On the third floor, the two paramedics headed to 312 with the gurney while Khan led the older firefighter into 304. The firefighter got an eyeful of the paraphernalia on the floor and the scorched bed. The security guard had opened the guest safe and, sure enough, inside was a small plastic bag of white powder. Khan had seen enough of the powder around his mom to recognize it as crystal meth.

“Don’t let anyone in here until the police get here,” the firefighter said. “Leave this room exactly how it is.” He left to join the paramedics.

The police still had not arrived, so another staffer made a second 911 call to make sure they were on their way. By that time, the hotel general manager had returned from the corporate offices. Khan briefed him as they stood looking at the mess in 304. In the hallway, the paramedics had the woman on the gurney and were loading her into the service elevator. In attempts to rouse her, they called out, “Sarah? Sarah? Can you hear us, Sarah?”

Sarah.

A chill came over Khan. His daughter’s name was Sarah. It drove home that he was a witness to a father’s nightmare—someone’s daughter strapped to a gurney, unconscious, looking as if she may never wake up. Helpless, voiceless, her life in the hands of strangers.
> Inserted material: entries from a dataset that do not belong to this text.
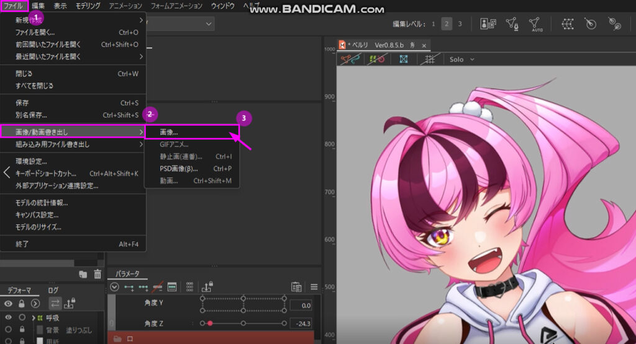Switch to the ログ tab
Image resolution: width=636 pixels, height=344 pixels.
53,290

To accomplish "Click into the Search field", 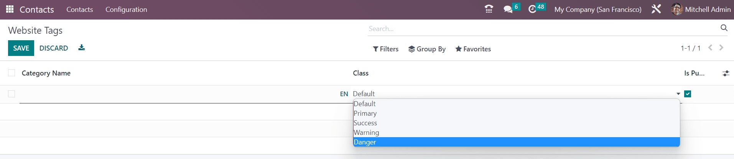I will click(x=541, y=29).
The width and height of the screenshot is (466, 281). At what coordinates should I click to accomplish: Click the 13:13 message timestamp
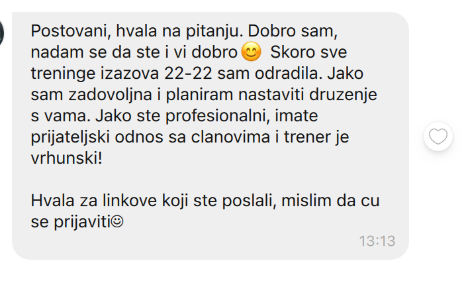377,241
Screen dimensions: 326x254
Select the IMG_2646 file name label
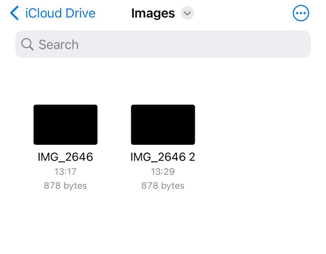coord(65,157)
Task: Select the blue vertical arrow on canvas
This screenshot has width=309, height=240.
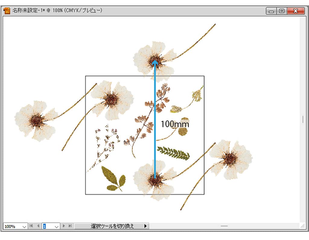Action: 155,136
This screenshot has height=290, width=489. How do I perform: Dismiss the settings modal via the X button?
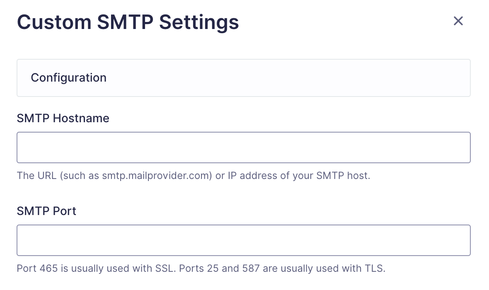click(x=458, y=21)
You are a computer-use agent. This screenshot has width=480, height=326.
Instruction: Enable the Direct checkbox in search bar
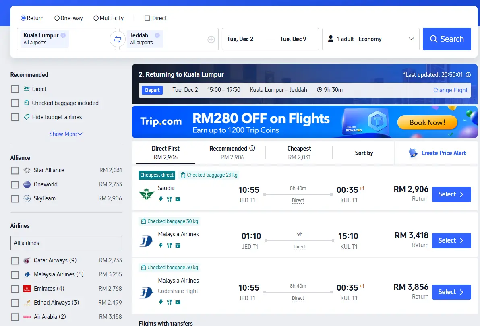click(147, 18)
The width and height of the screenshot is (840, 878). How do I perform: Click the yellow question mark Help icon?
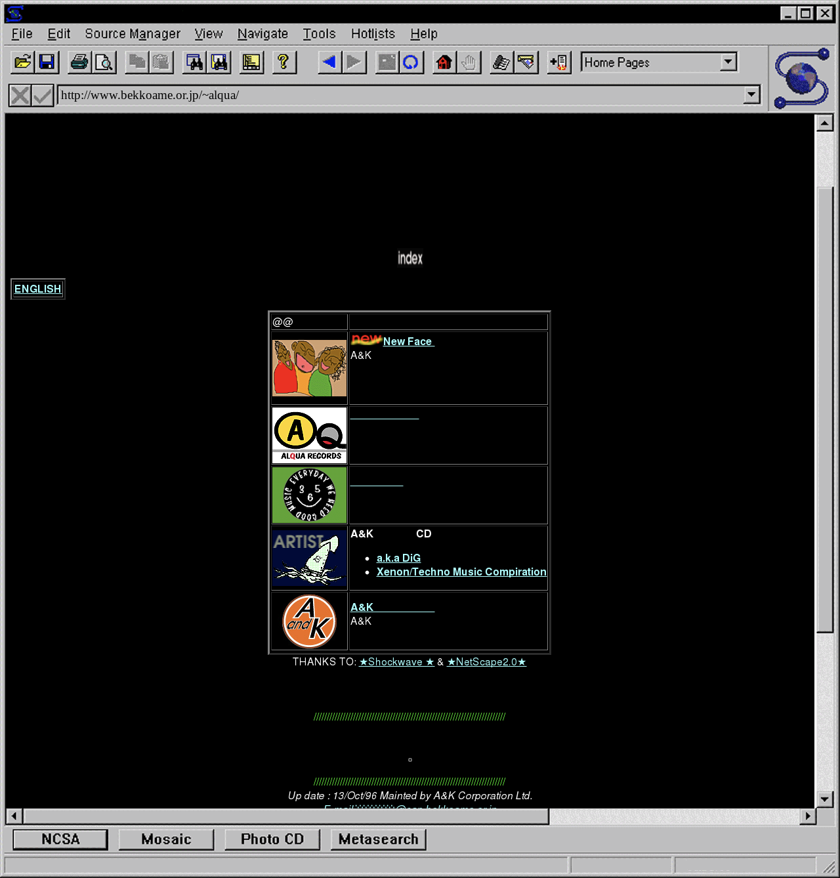[x=284, y=62]
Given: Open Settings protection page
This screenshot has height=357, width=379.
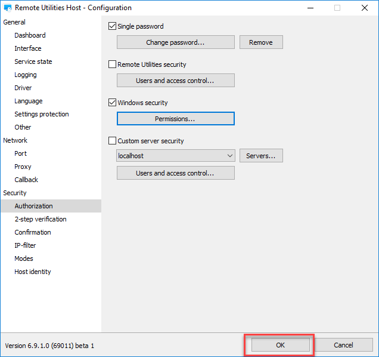Looking at the screenshot, I should coord(42,114).
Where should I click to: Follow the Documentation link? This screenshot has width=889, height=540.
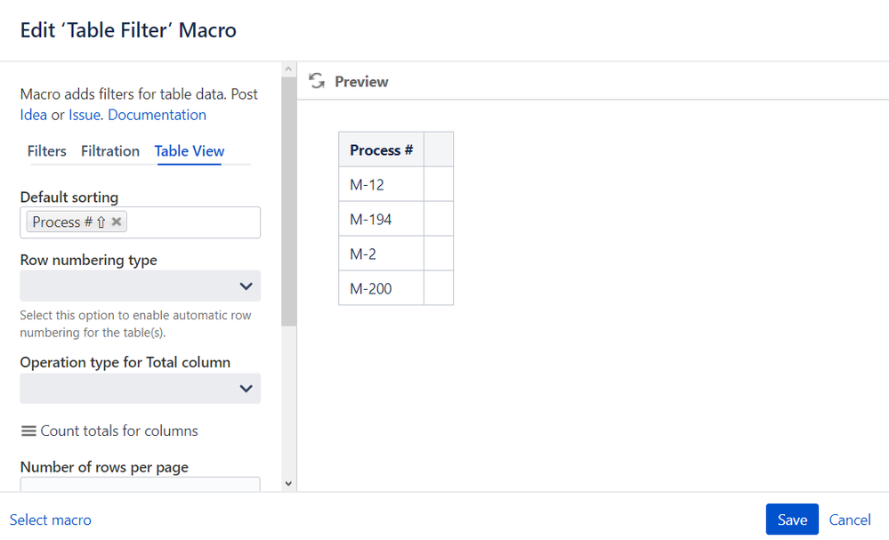point(157,115)
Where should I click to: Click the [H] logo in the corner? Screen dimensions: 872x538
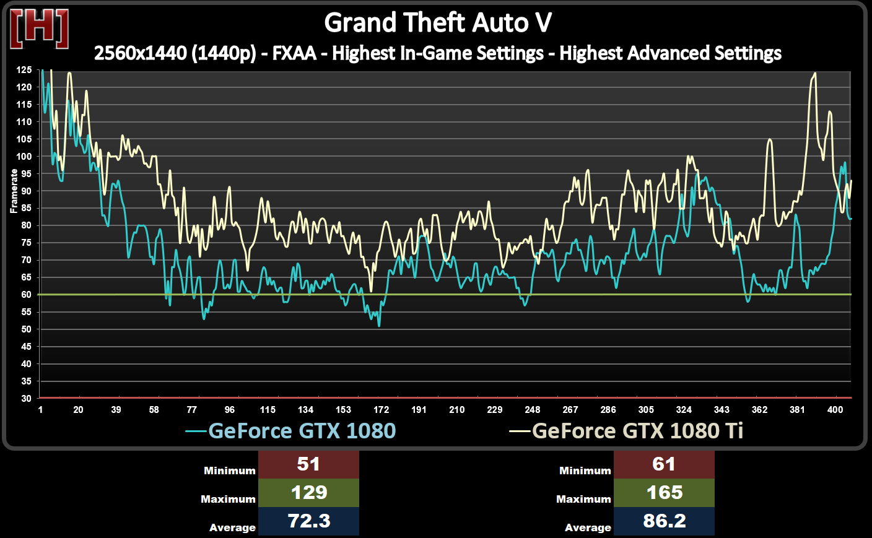(x=39, y=28)
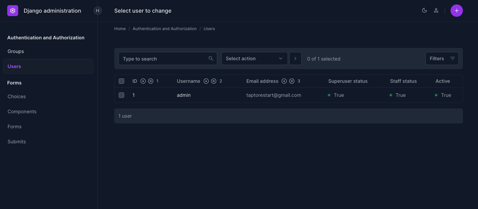Open Groups in the sidebar menu
This screenshot has height=209, width=478.
16,51
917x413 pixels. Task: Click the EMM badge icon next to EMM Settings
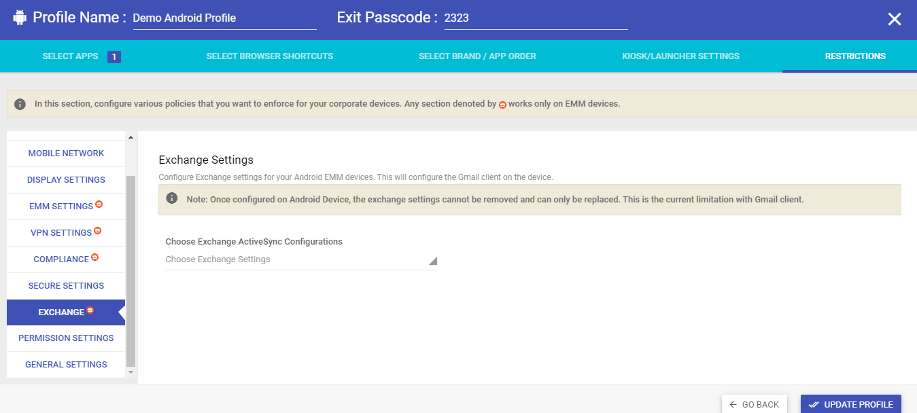point(99,204)
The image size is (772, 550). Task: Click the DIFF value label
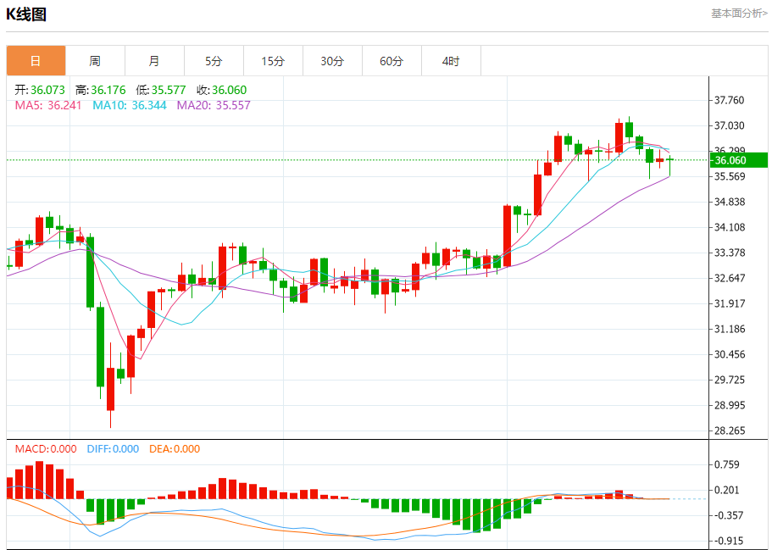(x=113, y=449)

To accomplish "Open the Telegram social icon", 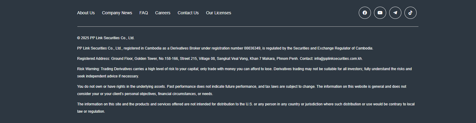I will [x=395, y=13].
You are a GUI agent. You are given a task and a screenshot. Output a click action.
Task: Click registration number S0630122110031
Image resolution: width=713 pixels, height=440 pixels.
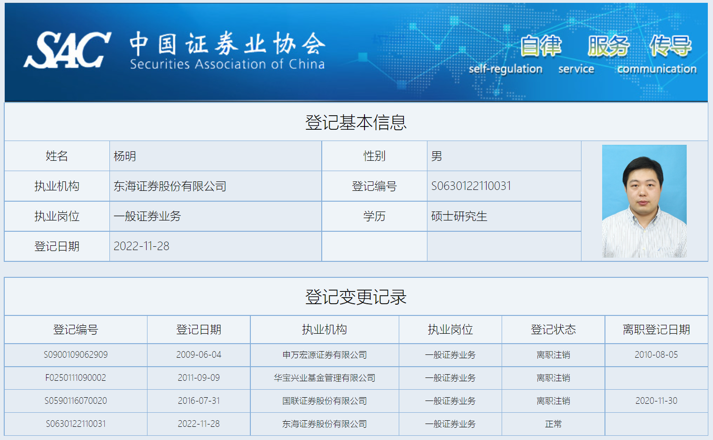(x=471, y=186)
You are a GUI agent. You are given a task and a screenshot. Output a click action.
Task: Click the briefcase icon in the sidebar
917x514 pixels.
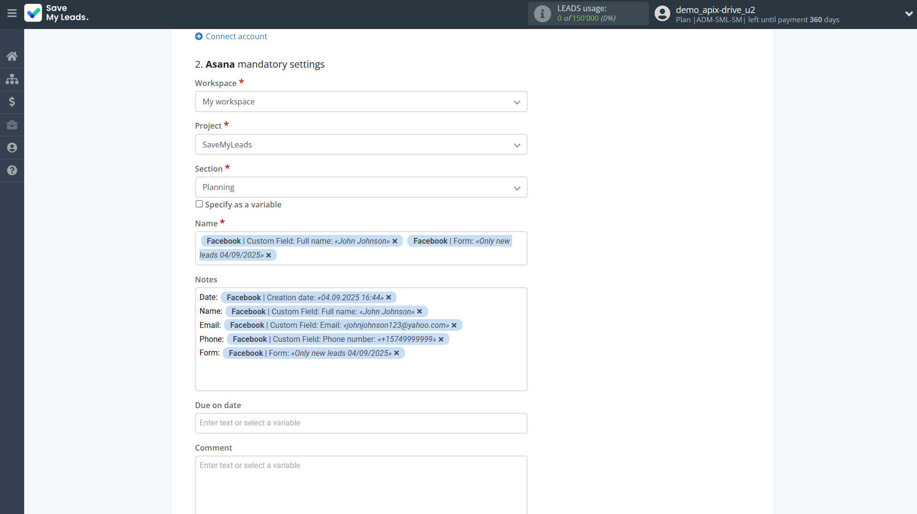click(x=12, y=125)
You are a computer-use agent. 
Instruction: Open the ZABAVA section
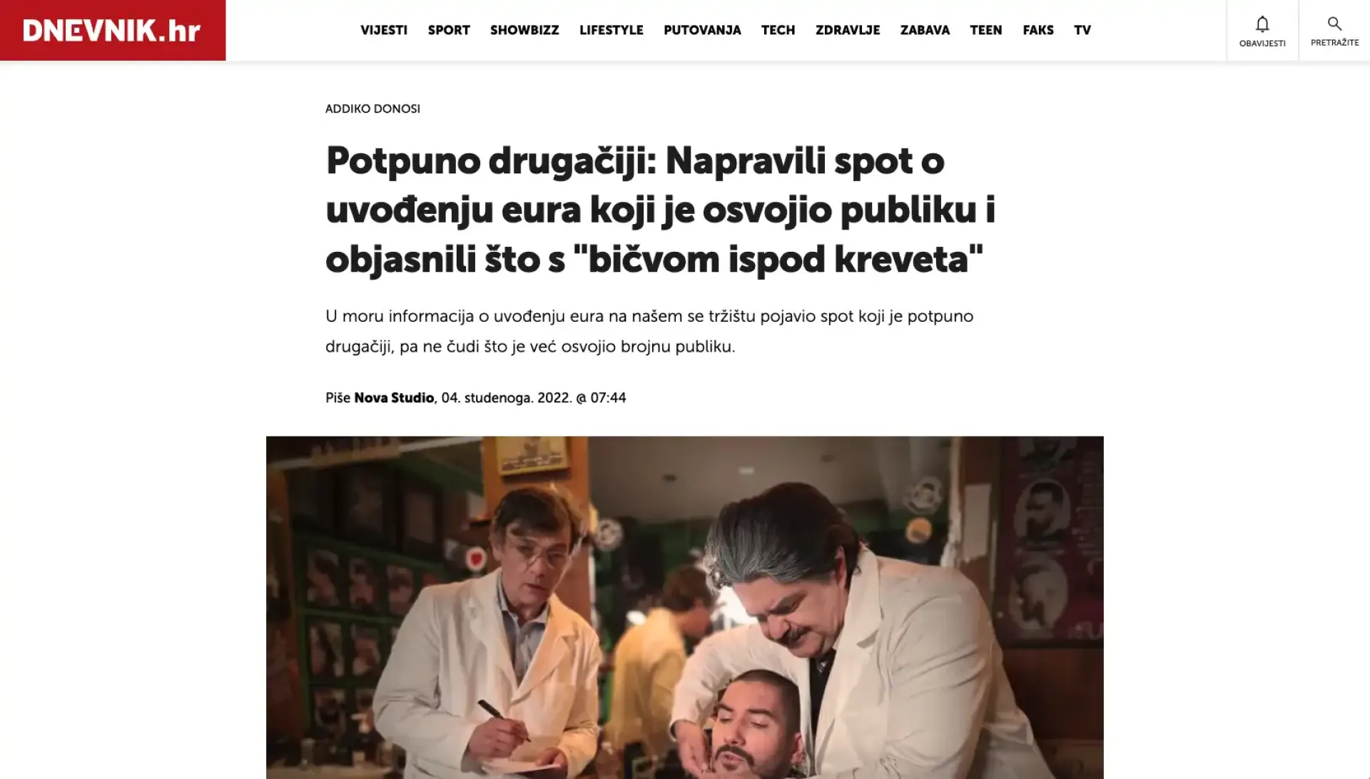pyautogui.click(x=925, y=30)
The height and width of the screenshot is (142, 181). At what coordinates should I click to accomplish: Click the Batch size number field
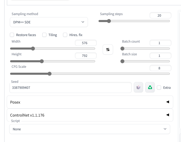coord(160,56)
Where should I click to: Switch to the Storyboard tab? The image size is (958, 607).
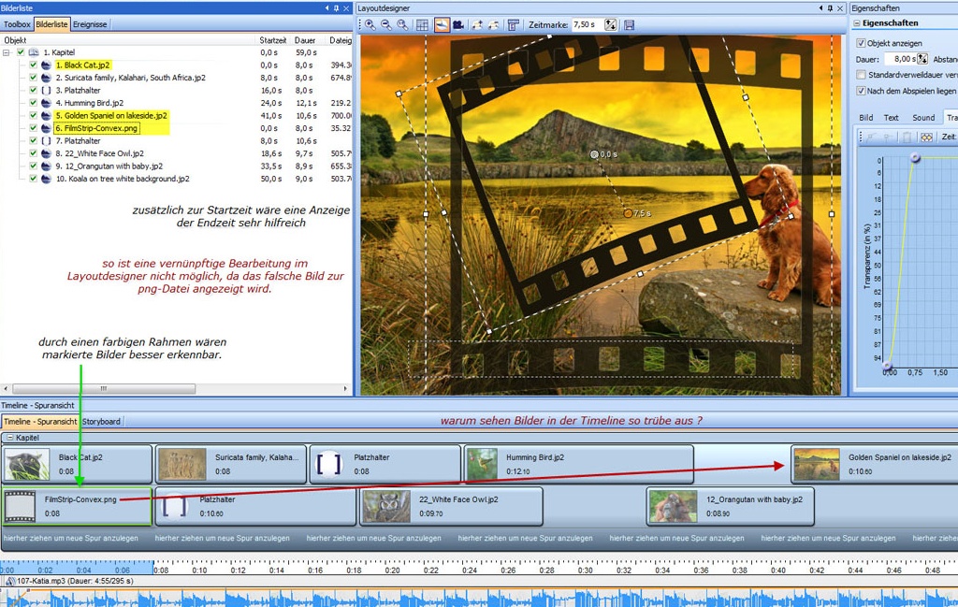click(102, 422)
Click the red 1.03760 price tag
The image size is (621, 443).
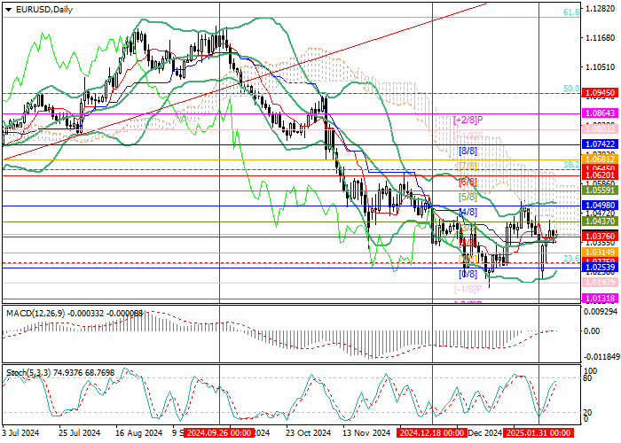[x=601, y=237]
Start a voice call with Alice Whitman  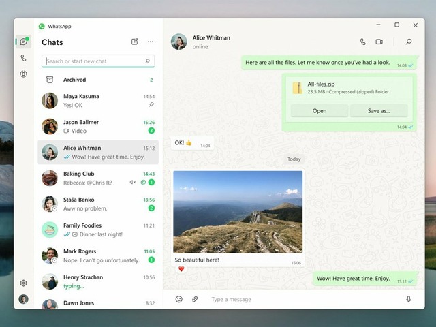(362, 42)
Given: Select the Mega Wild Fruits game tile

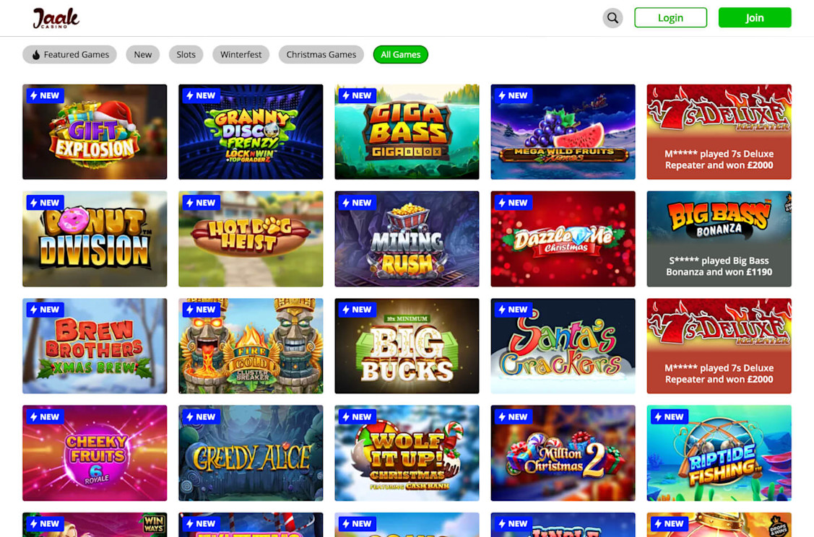Looking at the screenshot, I should point(563,132).
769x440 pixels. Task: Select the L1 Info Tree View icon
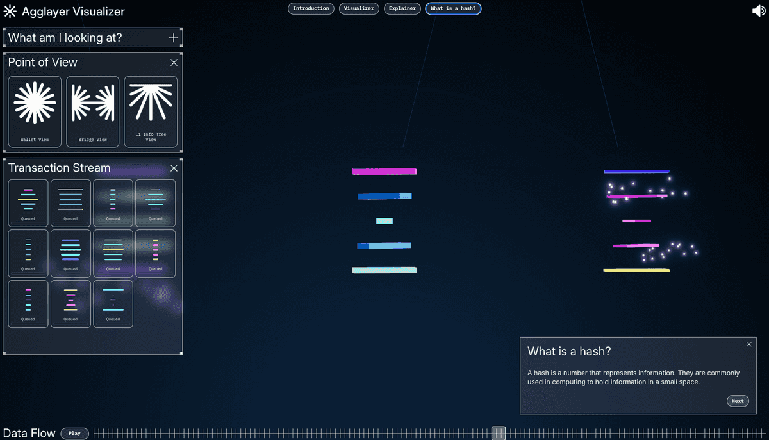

Khan again thought of the man’s attempts to stop him from calling the paramedics. And he thought of the tripod on the TV. He figured the man—this Puliafito—used it to film on his phone whatever was happening in the room that led to the overdose.

“When the police get here, you should tell them to get the guy’s phone,” Khan said to the general manager. “I’m sure there’s some nasty stuff on there.”

There was nothing left for Khan to do. Five minutes later, he was driving home. He didn’t wait to see what he assumed would be the cops hooking the man in handcuffs and hauling him away.